Abby Bayer and I have never met, but we have a lot in common. We’re both PWDs, DOCs and T1Ds. Say what?

Abby Bayer smiles during her Closed Loop AP clinical trial in Boston last December.

As I enter my second month as the “CEO and Chief-Bottle-Washer” at We R the Cure.com, I am now a new member of the Diabetes Online Community (DOC), basically a growing family of advocates and social media amateurs who blog, share personal stories and strive to help themselves and other PWDs ( Persons With Diabetes) — not MWDs (Mice With Diabetes). In the DOC, connecting with fellow T1Ds who are traveling the same “highs and lows” road is the “Glue-cose” that holds us all together. Forgive me, I couldn’t resist the corny joke.

Anyhow, back to my new friend, Abby. She recently blogged a two-part series on her participation in an Artificial Pancreas Closed Loop Clinical Trial in Boston. Abby is a Cure Seeker. She is giving her time, her talent and — her blood — in search of real solutions. That’s why I started this blog — to showcase the Cure Seekers and report on the human clinical trials that need more humans, according to Dr. Desmond Schatz, Medical Director of the Diabetes Center of Excellence at the University of Florida.  Together, We R the Cure, but we need more trial participants like Abby.

Read Abby’s two-part story on the SixUntilMe blog. You Rock Abby!
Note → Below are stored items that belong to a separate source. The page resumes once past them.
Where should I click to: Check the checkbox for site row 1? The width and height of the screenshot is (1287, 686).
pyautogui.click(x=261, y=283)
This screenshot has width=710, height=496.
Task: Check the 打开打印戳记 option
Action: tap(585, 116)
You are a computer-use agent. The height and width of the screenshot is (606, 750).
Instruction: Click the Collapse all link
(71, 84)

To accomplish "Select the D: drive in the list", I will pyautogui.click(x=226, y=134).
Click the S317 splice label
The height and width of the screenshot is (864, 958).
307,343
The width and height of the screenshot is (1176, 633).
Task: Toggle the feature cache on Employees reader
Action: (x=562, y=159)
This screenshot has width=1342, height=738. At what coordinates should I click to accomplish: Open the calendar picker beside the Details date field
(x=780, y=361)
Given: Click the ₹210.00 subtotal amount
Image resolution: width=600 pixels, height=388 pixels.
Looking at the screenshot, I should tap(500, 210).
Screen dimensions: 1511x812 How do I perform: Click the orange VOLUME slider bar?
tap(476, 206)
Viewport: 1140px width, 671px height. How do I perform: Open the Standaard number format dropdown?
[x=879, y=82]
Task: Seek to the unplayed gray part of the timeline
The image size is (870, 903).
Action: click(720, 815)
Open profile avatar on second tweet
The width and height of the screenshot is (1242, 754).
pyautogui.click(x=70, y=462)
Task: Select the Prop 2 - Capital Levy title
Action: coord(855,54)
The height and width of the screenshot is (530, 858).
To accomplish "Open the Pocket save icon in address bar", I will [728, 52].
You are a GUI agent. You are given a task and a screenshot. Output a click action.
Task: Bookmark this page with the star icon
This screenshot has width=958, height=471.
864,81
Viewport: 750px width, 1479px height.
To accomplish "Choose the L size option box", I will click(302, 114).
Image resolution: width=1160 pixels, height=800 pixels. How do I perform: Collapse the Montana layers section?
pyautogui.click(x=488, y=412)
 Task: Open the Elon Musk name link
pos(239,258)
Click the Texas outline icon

Editor’s Note: My sincere thanks and appreciation go to Abby and Kerri Morrone Sparling, the founder/editor of SixUntilMe — the amazingly awesome blog for Type 1Ds and the people who know us and love us. Thanks for giving me permission to share SUM editorial content on my blog!  Ironically, Abby and I were both diagnosed with Type 1 diabetes in 1998.